Dating while old is pretty terrible. When it happens at all!
Recently I met a man on a flight back from LA* and it was notable enough that I tweeted about it.
Meeting new people and having the interest be mutual doesn’t happen for me as much as it used to.
If you met me when I was in my twenties, I probably would have tried to tell you dating was terrible then too. Fresh out of college and living in NYC, I seemed to meet guys who were either too serious OR the precursor to this. I craved something in between the dude who just wanted to hook up and the man who planned overly formal dinner dates that felt like something real grown-ups (i.e., not me) did. Given my relative immaturity, I was weirdly more comfortable making out in the corner of dark bars than straining to make conversation over dinner at Provence.

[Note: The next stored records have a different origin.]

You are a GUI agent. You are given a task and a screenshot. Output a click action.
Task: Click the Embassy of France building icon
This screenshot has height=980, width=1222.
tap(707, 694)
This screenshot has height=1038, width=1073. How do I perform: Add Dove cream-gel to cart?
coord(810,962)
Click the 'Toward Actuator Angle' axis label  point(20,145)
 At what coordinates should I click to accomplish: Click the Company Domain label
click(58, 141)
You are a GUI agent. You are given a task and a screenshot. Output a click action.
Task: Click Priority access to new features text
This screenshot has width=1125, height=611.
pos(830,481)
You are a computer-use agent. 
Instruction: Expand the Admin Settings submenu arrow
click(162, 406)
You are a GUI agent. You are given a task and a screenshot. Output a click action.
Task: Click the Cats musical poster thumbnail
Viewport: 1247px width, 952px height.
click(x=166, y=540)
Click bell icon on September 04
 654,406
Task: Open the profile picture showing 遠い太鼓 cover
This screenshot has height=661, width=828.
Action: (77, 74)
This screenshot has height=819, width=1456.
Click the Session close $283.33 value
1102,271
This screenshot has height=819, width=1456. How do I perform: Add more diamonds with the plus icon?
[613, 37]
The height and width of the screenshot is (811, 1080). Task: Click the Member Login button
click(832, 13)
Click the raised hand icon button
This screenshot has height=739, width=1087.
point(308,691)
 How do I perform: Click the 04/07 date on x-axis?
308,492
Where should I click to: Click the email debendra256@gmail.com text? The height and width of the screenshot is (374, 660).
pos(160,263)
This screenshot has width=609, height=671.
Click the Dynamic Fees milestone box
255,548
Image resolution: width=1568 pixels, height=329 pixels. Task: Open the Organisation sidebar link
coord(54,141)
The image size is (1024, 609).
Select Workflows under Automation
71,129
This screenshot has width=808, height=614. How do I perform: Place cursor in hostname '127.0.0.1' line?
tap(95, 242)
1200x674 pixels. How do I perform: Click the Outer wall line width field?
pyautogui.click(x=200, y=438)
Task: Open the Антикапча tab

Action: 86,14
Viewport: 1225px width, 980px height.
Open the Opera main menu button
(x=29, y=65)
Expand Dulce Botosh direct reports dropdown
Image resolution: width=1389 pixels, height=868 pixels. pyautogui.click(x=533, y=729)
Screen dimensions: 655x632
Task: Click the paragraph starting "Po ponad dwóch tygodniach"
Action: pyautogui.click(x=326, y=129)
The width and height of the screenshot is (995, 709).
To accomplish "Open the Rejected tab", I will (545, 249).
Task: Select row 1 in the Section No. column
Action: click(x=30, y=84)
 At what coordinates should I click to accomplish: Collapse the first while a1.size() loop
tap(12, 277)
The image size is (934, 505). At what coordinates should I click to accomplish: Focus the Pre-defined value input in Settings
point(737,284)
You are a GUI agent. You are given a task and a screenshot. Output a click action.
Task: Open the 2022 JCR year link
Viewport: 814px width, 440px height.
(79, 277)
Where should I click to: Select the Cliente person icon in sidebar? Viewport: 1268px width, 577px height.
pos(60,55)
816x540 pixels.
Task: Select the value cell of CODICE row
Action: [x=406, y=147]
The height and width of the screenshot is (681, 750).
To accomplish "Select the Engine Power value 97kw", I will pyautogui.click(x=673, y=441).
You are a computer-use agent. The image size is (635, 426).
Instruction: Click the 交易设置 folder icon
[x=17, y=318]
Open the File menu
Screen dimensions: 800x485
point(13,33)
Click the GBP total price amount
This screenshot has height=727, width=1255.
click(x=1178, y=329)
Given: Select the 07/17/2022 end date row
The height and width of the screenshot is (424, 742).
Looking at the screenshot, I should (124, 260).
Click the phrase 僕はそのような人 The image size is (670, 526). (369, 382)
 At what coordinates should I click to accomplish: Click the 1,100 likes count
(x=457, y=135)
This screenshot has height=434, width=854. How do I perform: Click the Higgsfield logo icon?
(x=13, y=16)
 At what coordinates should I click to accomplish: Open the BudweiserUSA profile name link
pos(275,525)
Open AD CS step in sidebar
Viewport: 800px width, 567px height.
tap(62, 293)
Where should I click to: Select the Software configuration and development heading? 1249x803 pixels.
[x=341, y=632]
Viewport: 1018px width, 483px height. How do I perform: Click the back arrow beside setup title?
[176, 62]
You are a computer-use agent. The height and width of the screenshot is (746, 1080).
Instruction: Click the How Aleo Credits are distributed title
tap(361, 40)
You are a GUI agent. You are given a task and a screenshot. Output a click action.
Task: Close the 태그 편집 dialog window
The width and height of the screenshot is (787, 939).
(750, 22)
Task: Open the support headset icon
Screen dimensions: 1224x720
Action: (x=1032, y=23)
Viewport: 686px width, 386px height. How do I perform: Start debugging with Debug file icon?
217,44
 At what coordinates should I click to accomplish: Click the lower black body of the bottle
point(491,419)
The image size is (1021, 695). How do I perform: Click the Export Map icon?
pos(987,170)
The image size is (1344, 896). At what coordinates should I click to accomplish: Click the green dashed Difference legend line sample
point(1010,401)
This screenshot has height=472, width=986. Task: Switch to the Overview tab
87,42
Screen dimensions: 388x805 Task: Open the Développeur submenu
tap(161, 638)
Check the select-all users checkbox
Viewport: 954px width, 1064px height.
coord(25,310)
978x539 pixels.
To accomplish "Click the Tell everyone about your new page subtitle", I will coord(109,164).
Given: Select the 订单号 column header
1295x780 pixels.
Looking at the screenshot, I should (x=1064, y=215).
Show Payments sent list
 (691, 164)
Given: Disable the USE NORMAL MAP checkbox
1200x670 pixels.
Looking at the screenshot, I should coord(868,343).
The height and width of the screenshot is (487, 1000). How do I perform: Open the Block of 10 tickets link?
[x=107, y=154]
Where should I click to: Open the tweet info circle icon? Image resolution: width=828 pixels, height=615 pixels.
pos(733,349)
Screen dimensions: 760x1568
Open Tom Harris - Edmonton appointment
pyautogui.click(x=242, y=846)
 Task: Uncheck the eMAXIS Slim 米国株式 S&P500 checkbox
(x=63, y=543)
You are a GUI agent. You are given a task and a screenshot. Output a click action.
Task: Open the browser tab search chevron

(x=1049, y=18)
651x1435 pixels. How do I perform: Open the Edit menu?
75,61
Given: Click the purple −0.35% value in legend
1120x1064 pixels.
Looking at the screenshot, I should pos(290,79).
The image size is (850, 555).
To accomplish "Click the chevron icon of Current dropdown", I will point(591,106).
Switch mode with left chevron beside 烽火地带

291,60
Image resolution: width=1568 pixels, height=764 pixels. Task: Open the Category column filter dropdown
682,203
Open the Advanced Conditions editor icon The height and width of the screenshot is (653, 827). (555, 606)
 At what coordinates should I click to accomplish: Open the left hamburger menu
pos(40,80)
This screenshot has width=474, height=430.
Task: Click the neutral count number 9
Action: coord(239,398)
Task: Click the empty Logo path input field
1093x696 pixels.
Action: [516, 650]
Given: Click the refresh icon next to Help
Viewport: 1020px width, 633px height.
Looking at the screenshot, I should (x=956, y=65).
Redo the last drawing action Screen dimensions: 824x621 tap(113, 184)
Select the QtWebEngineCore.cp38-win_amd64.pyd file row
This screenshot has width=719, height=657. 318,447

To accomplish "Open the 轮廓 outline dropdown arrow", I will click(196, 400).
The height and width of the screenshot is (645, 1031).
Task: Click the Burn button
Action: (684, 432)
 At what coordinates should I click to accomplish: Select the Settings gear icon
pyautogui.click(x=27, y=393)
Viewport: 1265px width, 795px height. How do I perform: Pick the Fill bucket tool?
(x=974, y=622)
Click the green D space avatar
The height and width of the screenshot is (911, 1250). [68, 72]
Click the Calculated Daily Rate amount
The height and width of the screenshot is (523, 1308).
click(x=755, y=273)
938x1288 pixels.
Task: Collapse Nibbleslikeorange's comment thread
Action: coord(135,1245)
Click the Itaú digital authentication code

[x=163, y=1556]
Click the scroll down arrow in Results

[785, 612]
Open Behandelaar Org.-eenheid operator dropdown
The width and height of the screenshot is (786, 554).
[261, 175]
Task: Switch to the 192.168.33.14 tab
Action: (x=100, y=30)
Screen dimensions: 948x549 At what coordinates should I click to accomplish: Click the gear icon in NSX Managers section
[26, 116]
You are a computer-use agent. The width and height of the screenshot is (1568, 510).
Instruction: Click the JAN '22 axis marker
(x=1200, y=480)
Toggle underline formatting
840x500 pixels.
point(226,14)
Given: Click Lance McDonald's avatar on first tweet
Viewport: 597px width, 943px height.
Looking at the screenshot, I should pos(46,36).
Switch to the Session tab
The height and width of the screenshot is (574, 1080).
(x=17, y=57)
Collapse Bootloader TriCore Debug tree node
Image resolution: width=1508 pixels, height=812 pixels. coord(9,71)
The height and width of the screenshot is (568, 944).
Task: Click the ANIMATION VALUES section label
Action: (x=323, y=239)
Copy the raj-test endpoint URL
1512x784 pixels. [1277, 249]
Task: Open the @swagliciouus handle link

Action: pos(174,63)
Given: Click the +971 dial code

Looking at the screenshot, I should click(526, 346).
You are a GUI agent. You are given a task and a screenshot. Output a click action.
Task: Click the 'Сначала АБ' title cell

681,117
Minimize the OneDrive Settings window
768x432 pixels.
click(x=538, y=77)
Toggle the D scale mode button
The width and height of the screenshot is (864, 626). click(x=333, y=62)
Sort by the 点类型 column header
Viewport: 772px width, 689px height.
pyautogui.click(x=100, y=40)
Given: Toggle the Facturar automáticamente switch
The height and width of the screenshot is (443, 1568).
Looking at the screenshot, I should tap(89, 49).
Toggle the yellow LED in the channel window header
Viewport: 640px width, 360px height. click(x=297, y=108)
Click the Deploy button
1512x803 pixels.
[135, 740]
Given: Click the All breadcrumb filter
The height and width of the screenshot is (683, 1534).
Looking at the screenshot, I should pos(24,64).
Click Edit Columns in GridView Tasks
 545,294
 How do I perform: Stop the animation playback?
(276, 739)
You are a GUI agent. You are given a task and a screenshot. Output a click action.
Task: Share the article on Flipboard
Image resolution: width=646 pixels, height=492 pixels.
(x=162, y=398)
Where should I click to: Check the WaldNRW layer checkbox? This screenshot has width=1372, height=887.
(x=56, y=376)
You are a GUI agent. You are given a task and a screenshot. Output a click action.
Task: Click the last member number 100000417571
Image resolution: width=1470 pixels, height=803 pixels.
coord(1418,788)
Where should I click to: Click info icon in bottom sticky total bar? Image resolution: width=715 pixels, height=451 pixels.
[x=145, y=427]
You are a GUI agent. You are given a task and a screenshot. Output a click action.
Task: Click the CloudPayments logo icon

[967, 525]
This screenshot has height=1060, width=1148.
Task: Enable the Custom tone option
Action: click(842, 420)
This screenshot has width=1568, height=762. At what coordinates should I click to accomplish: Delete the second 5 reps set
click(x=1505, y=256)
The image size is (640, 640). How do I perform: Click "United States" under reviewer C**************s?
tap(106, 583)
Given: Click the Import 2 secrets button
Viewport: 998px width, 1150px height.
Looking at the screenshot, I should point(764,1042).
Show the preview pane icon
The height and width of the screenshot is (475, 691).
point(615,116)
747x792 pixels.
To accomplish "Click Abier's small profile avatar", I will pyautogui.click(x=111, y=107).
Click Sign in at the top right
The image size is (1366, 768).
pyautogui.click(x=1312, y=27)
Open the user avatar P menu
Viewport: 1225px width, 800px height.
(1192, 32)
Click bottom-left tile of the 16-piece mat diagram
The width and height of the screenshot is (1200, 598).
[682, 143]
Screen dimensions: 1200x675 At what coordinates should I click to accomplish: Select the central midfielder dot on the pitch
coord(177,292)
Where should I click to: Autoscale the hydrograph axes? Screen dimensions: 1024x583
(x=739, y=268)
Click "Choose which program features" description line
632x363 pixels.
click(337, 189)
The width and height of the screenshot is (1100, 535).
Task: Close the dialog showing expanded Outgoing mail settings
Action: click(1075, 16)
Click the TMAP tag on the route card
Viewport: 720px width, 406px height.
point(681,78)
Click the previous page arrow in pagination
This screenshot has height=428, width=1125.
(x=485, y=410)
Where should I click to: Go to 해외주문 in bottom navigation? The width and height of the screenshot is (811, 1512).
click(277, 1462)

In retrospect, I don’t know how I managed to cram so many crushes, love interests, boyfriends and friends with benefits into the six years I dwelled in NYC the first time. I must have been exhausted.
In my thirties, between a long relationship, career stress and living in DC, there was a dramatic drop-off in dating opportunities. Why didn’t anyone warn me this would happen?! I probably would have ignore anyone who tried, and I was too dumb to come to that conclusion on my own. So if you’re young and no one has warned you, let this serve as my personal PSA to you.
Now, I recognize that I’m not OLD-old. But I’m also not really young, either. The only people who say “you’re still young!” to me are over seventy and/or have serious vision issues.
And the reality of not being young anymore is that a lot of those fun, carefree things have largely evaporated. I have fewer crushes and opportunities to feel excited about love interests. And that’s a big bummer.
One thing about Dating While Old that’s good is that you’re able to spot warning signs early–and ideally you’re mature enough to act accordingly. One of my recent crushes – gainfully employed, handsome, fun in an up-for-anything kind of way – revealed himself to be a guy who habitually talks over other people and is a terrible listener. He’s also a Bernie Bro.
A truly welcome aspect of Dating While Old is the fact that I can look at a guy, realize he’s wrong for me in some important way and walk away with minimal angst. After all, my life is great with or without a date. Thank goodness for loyal girlfriends and satisfying careers and less money concerns.
BTW, if you are a Smug Married tempted to ask “but what about the apps? Don’t they produce many more dating opportunities?” please read this New York Times piece by Taffy Brodesser-Akner immediately. 🍆🍆
*As always, it’s complicated. I’ll update you if it’s worth telling the story.